Of course, death is always closer to
home than that, and for all our fears of war and terrorism, death
tends to approach us in ways that are much more mundane if equally
profound. Last March I was watching my mother die of lung cancer,
laughing and joking and partying ‘til the end. Then, even closer
to home, last year there was my heart attack, my very own personal
‘Hello’.
There I was, having spent so many
years talking about death from a religious perspective, facing this
momentous event that comes to us all, an event that challenges our
faith and our understanding of the purpose of our existence, the
transition point, caterpillar to butterfly, between this life and
the next. But it was just a warning. I stayed a caterpillar.
A warning survived does give you a
new outlook on life, however.

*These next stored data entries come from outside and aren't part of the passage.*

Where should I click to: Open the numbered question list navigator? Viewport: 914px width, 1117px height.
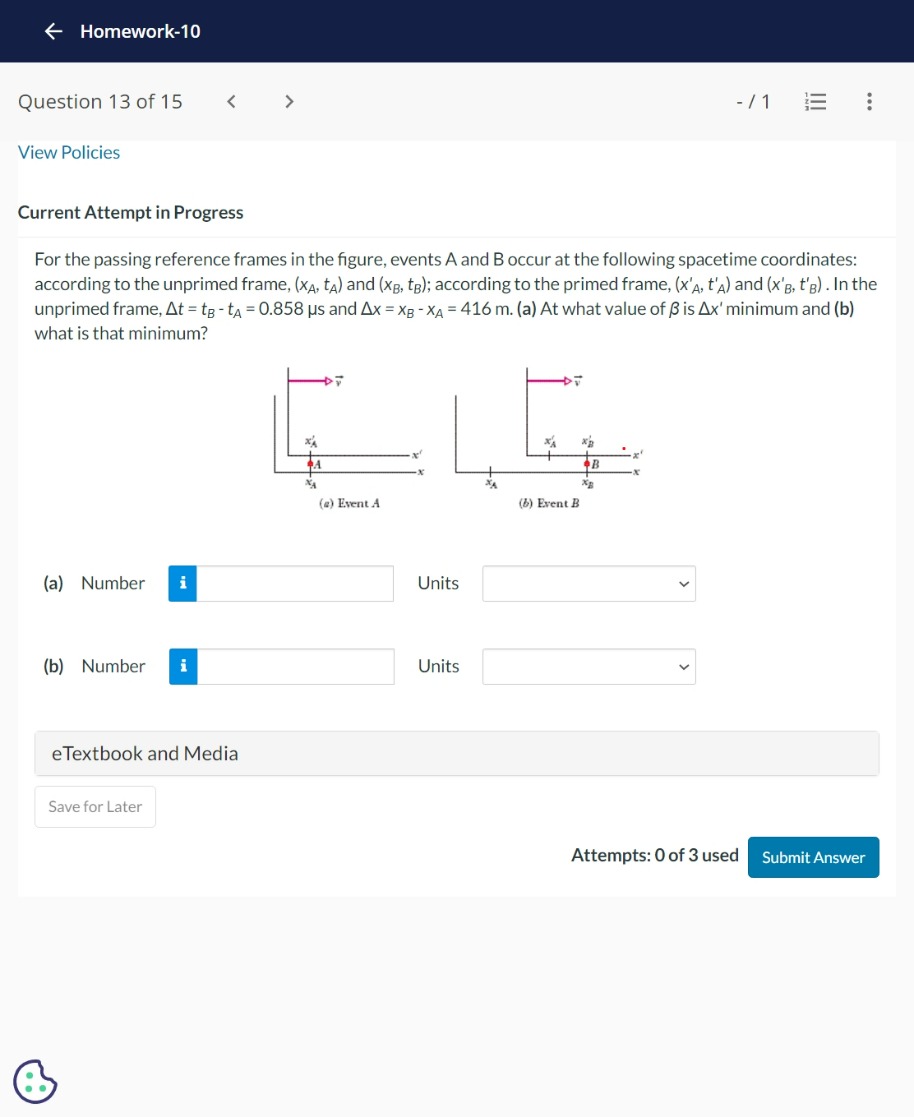click(x=816, y=101)
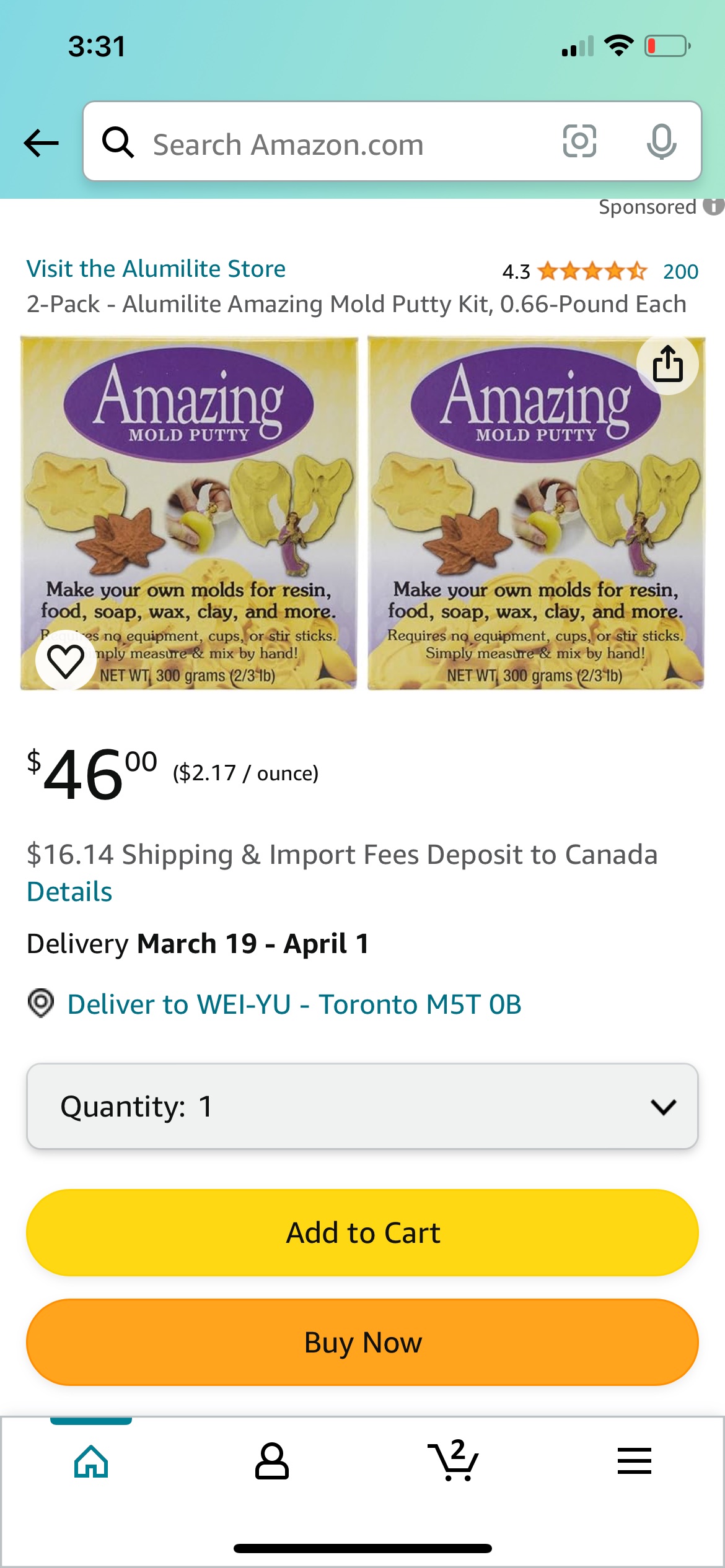Image resolution: width=725 pixels, height=1568 pixels.
Task: Open shipping fees Details link
Action: tap(69, 892)
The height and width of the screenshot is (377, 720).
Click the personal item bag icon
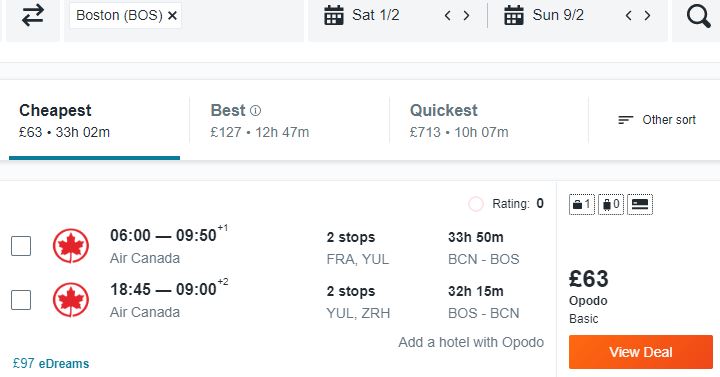click(582, 204)
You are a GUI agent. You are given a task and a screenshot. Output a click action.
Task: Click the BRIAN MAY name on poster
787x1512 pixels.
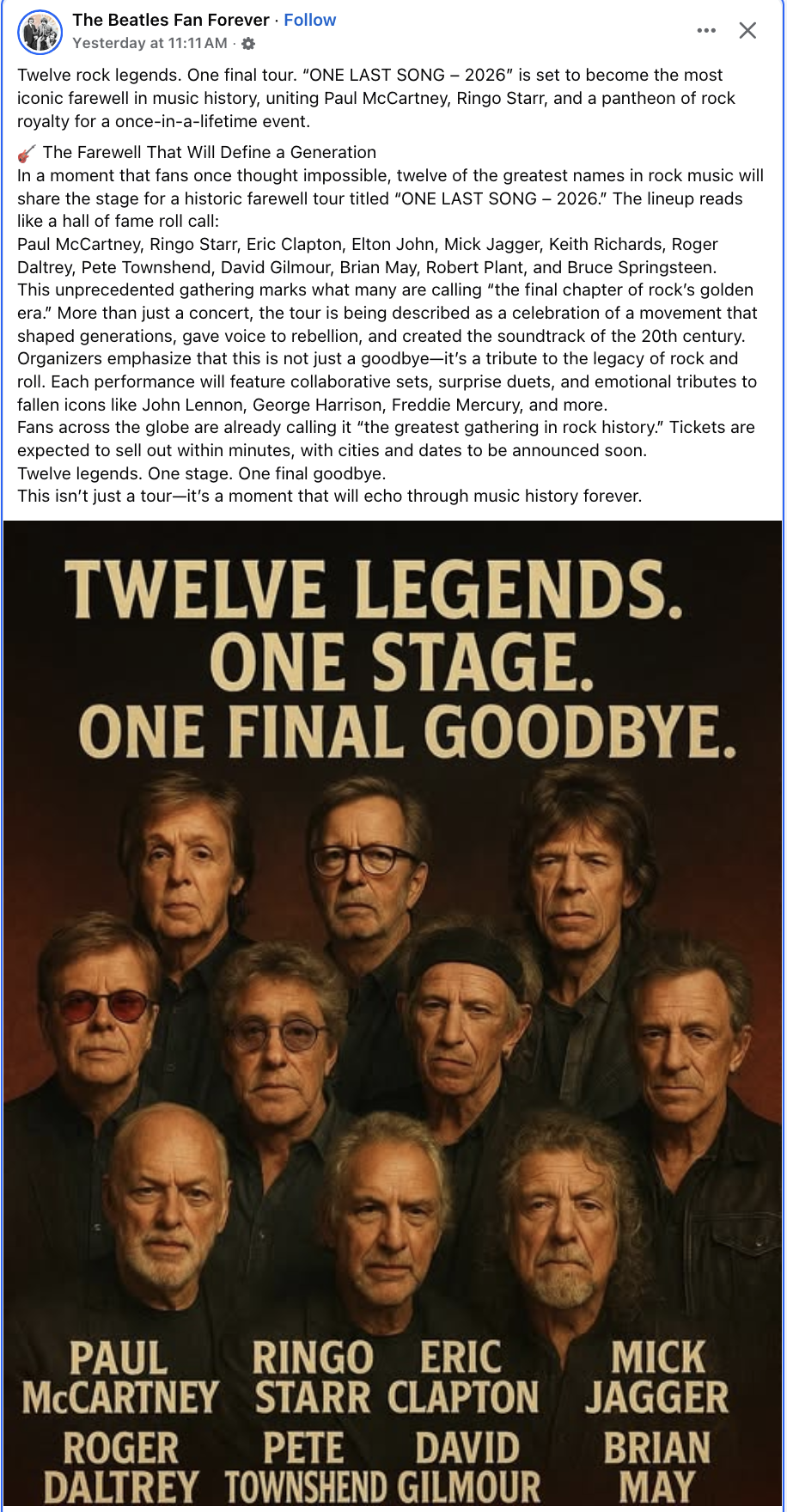pos(657,1467)
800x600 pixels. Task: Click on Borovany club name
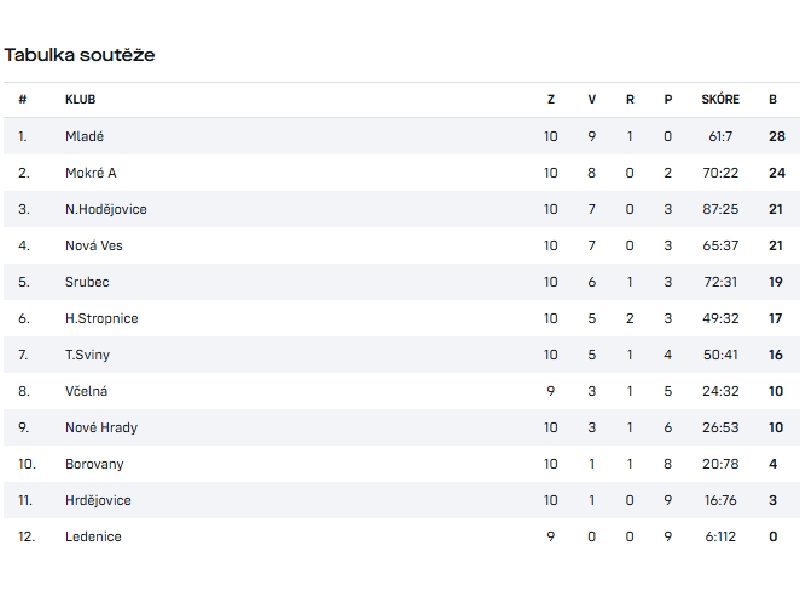(94, 464)
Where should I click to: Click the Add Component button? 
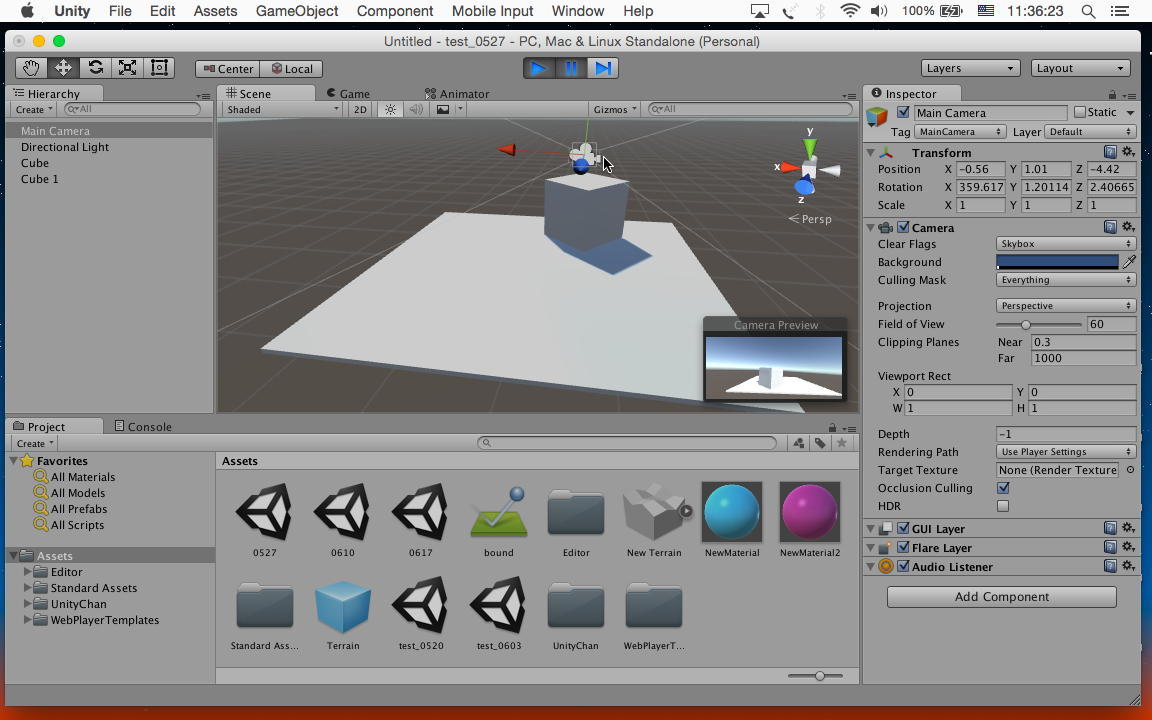point(1001,597)
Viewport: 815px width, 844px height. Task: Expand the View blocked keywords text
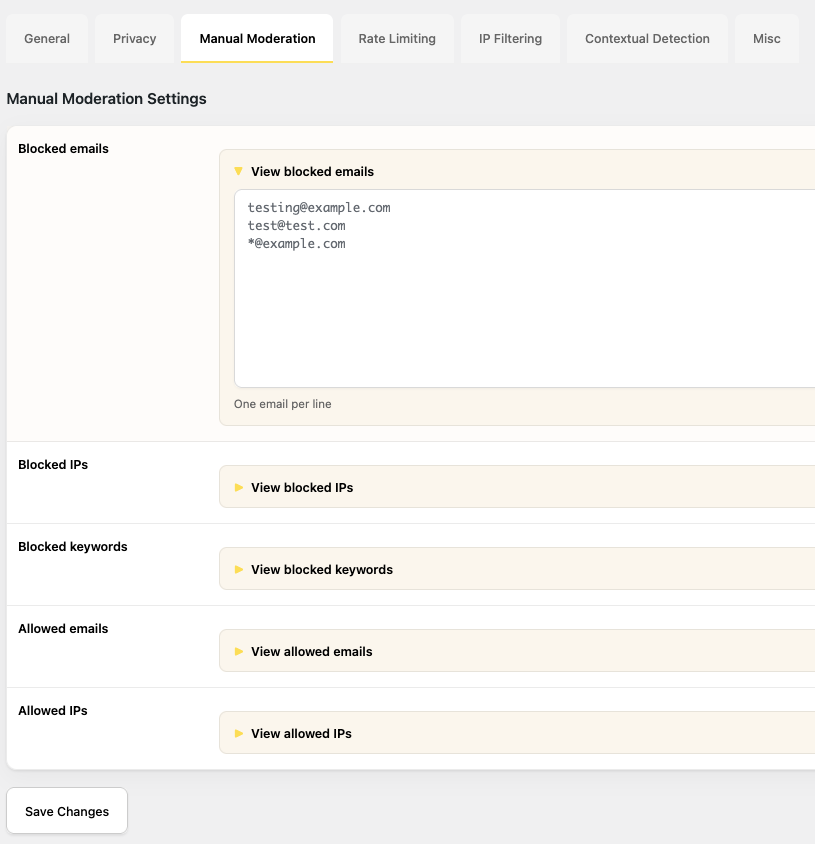click(322, 570)
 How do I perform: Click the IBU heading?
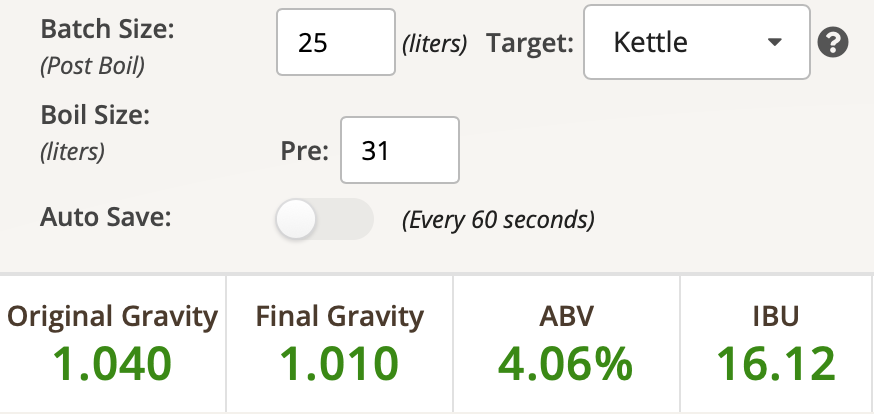(x=775, y=316)
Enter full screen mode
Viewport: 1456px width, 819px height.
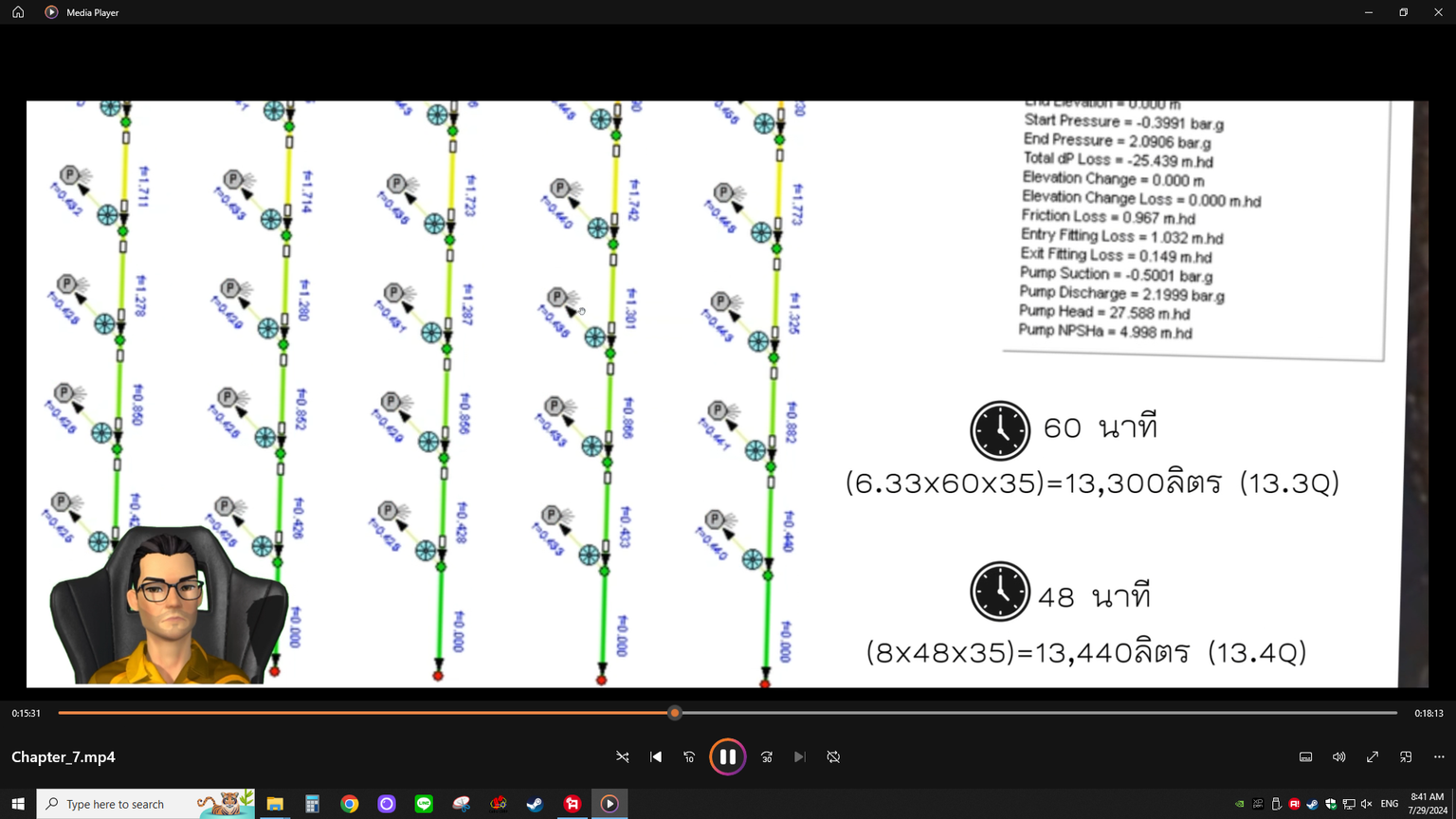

It puts things into a new perspective.
Problems have a different proportion and that change of view can be
quite exhilarating. The closeness to the edge makes it scary but
exciting. Fear is a companion of excitement, and always makes its
life context memorable, but I still prefer to fear God, rather than
my fellow man. That way we only put our trust in the All-Merciful.
The Caliph Umar said: “Go to sleep
each night as though you will not live to see the daylight. Then
face each day as though you will not live to see the night”. As
Qur’an says: “Surely God has knowledge of the Hour, sends down
the rain, and knows what is in the wombs. No soul knows what it will
earn tomorrow, and no soul knows in what land it will die. Surely
God is the All-knowing and All-aware”.